There has been a significant rise of critical illnesses amongst the youth in India as compared to the senior citizens as they are exposed to a lot more pollution, stress, junk food, etc. 43% of claims are between 19-35 years of age. Also, the future costs of treatment also need to be considered with health inflation at 10% per annum. Treatment for cancer is approximately INR 77,000 in 2018-19.
Myth or fact - There are Restrictions on the Way I Use the Sum Assured
Myth - If you are diagnosed with a critical illness and the insurance provider processes your claim, you are not bound in any way to use the money as per any term and condition. Once you receive the sum assured, it is completely your decision about how you spend it. Many people use it to clear loans, to build up education funds for their kids, to travel abroad for treatment or simply use it for their bills and expenses. The health insurance company is not bothered about how you use the claim amount once you receive it.
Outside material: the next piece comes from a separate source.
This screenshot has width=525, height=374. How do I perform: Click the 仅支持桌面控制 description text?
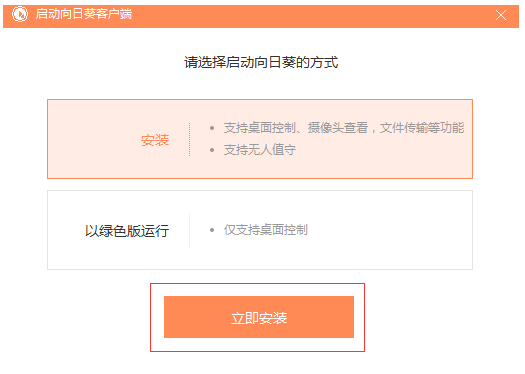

Critical illness plans are fixed benefit health insurance plans. So, if you are diagnosed with any of the listed critical illnesses, the hospitalisation expenses can be paid by the indemnity health insurance plan. The claim received for the critical illness plan can be used up for associated costs like nursing at home, loss of pay, etc.
To Wrap It Up
A critical illness plan is indeed a very helpful and beneficial health insurance cover to have. However, to ensure you get the best value out of it, you need to read the clauses and understand how the plan works. Stay away from the myths and get informed about the facts and your job will become a lot simpler.